▶ About this exercise: Only some lines are wanted: please transcribe exactly those from the one containing "The width and" through the end of the data, pictures excluded.

'''

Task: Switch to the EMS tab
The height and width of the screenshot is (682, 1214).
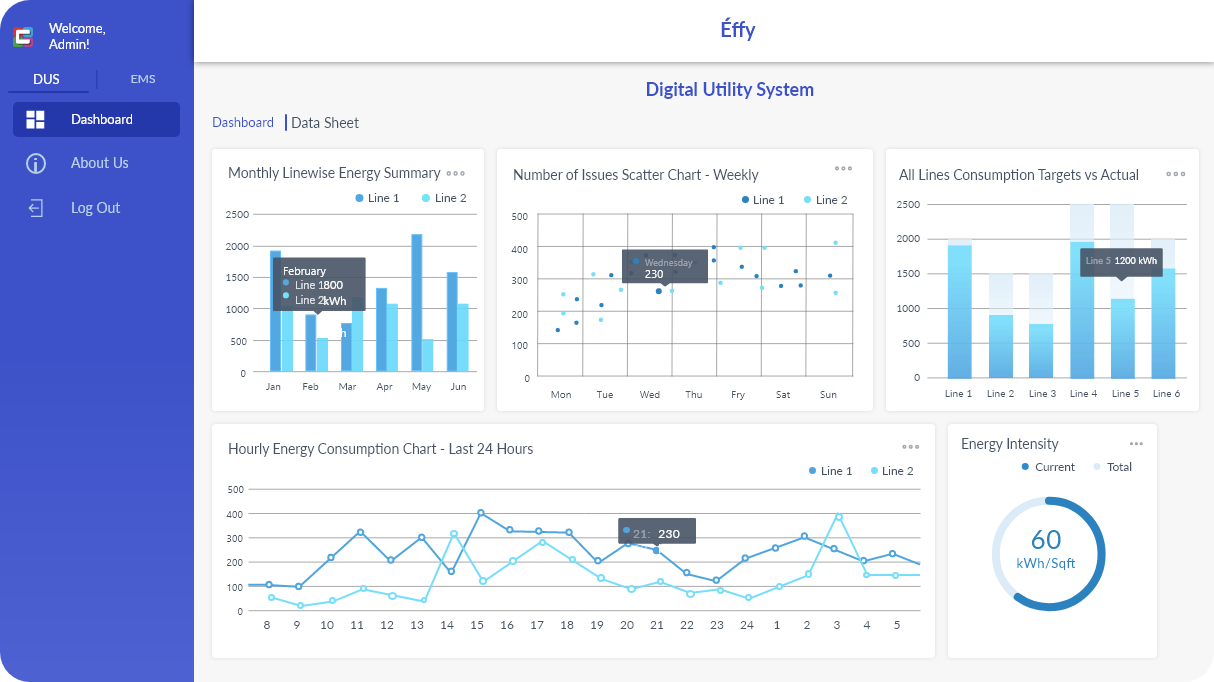Action: click(142, 78)
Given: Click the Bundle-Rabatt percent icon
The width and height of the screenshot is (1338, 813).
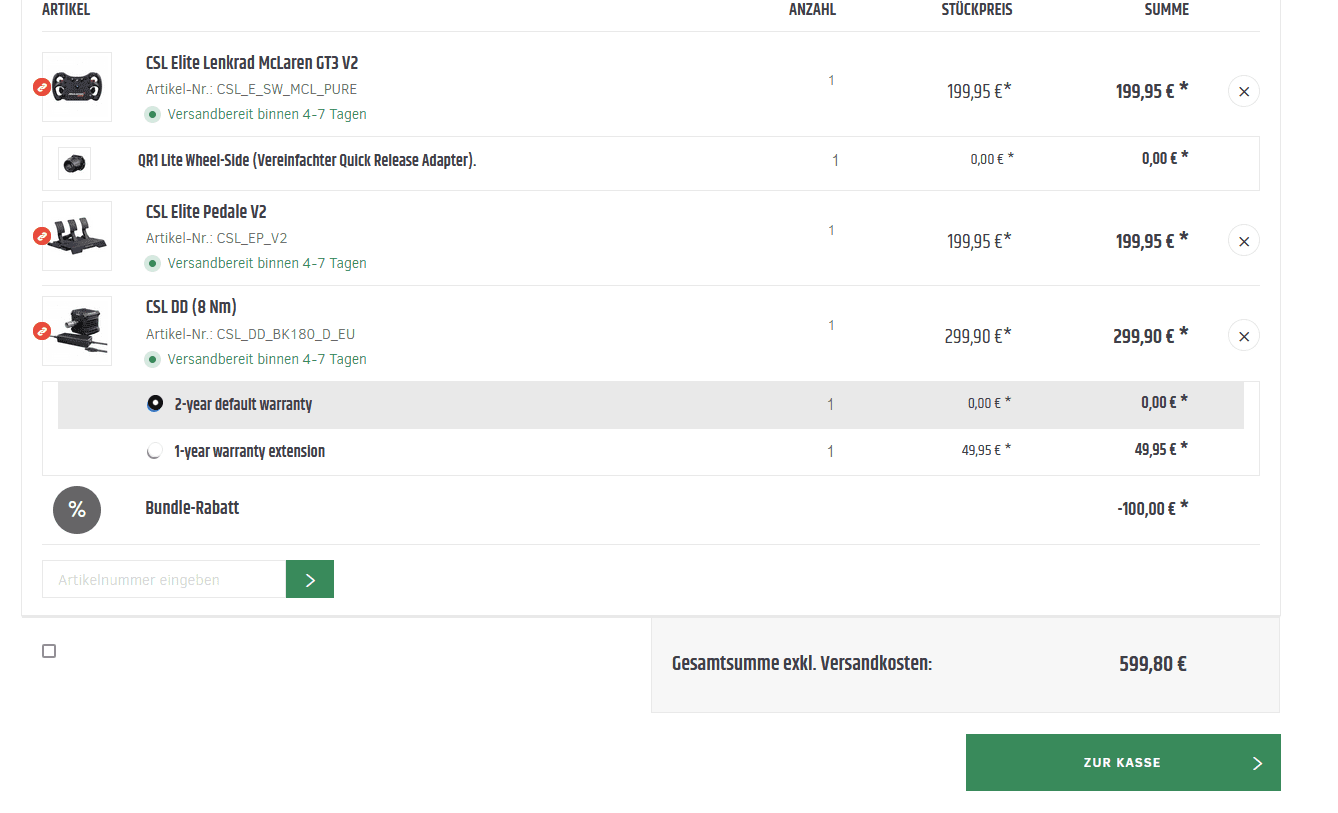Looking at the screenshot, I should [x=77, y=509].
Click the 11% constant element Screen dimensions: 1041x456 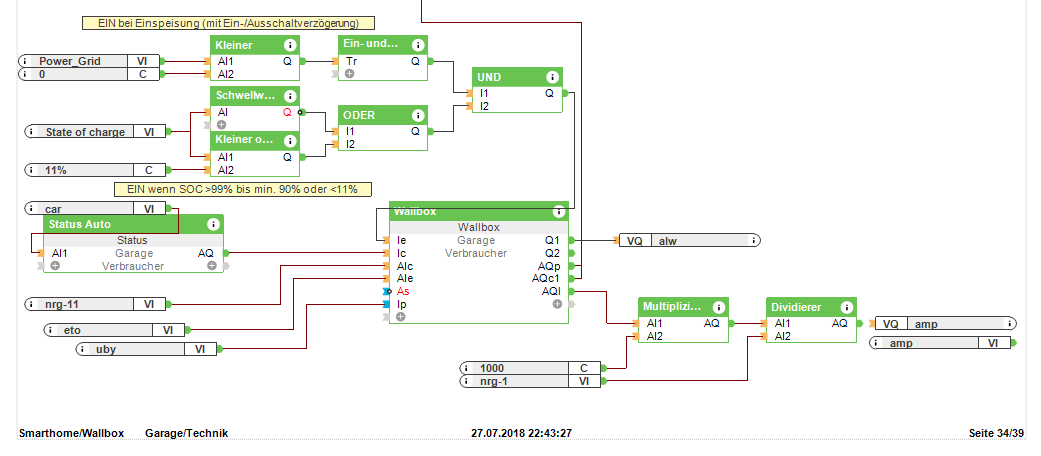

'''

▶ Your solution:
The width and height of the screenshot is (1338, 813).
Looking at the screenshot, I should [x=77, y=509].
Click the 11% constant element Screen dimensions: 1041x456 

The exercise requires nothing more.